> **Your goal**: Can you rewrite the rows, starting at the line that has "Find the location" and running through the end of the rows, with "particular" swapped for "specific" and everything else left unchanged? Give only those lines, and leave the pictures out.

+++ Exercise inputs +++

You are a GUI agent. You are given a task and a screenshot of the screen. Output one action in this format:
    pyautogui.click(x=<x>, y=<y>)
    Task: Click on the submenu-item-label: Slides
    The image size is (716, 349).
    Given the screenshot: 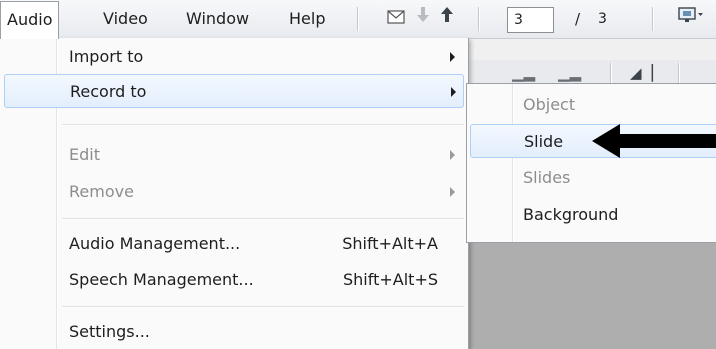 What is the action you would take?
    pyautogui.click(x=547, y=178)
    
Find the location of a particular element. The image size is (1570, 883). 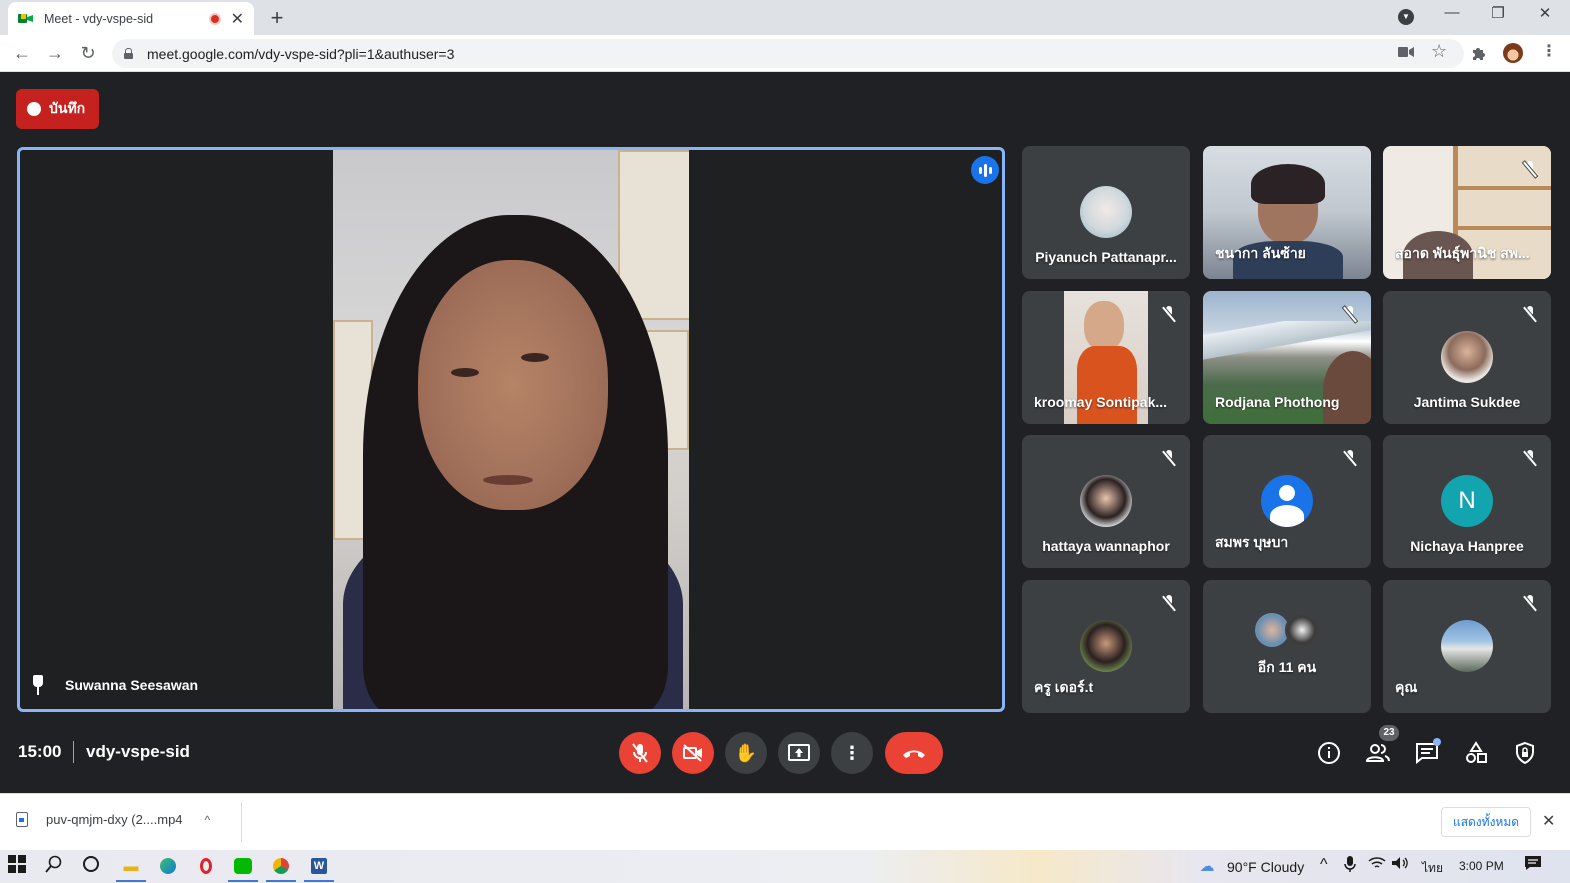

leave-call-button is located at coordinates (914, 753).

+++

> **Response to this task**:
Find the location of a specific element. The image size is (1570, 883). 

leave-call-button is located at coordinates (914, 753).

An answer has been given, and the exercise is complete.